Read the given information carefully and answer the question. In a certain code language:

‘Play the same game.’ is coded as ‘us ud ut uk’

‘Seen in the play.’ is coded as ‘uk ua ud um’

‘The jar is seen.’ is coded as ‘ud ua uh uw’

‘The same game played’ is coded as ‘ut ud ub us’

Which word is coded as ‘um’?

  1. A.

    In

  2. B.

    The

  3. C.

    Play

  4. D.

    Seen

  5. E.

    None of the above

Attempted by 2 students.

Show answer & explanation

Correct answer: A

Concept

In sentence-substitution coding, each word maps to exactly one code. To pin a word's code, compare statements that share that word: the code common to every statement containing the word, and absent where the word is absent, must be that word's code. Repeatedly applying this intersection-and-elimination logic fixes the codes one by one.

Application

  1. ‘the’ is the only word present in all four statements, and ‘ud’ is the only code present in all four. So ‘the’ = ‘ud’.

  2. Statement 1 minus ‘the’ gives {play, same, game} = {us, ut, uk}; statement 4 minus ‘the’ gives {same, game, played} = {us, ut, ub}. ‘same’ and ‘game’ are common to both, so they share the codes {us, ut}. The leftover ‘play’ (only in statement 1) = ‘uk’, and ‘played’ (only in statement 4) = ‘ub’.
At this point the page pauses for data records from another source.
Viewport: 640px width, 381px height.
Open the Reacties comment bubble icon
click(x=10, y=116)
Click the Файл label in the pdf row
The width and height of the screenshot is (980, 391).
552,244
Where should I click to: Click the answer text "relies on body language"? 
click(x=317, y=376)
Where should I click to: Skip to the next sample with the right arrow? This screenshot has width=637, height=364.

  3. Statement 2 is {seen, in, the, play} = {uk, ua, ud, um}. Removing ‘the’ = ‘ud’ and ‘play’ = ‘uk’ leaves {seen, in} = {ua, um}.

  4. Statement 3 is {the, jar, is, seen} = {ud, ua, uh, uw}. ‘seen’ appears here too, so its code must lie in both {ua, um} and {ua, uh, uw}; the only shared code is ‘ua’. Hence ‘seen’ = ‘ua’.

  5. Back in statement 2, with ‘seen’ = ‘ua’, the remaining pair forces ‘in’ = ‘um’.

Cross-check

Rebuild statement 2 with the fixed codes: play = uk, seen = ua, the = ud, in = um, which gives exactly ‘uk ua ud um’ — the given code. So ‘um’ stands for ‘in’.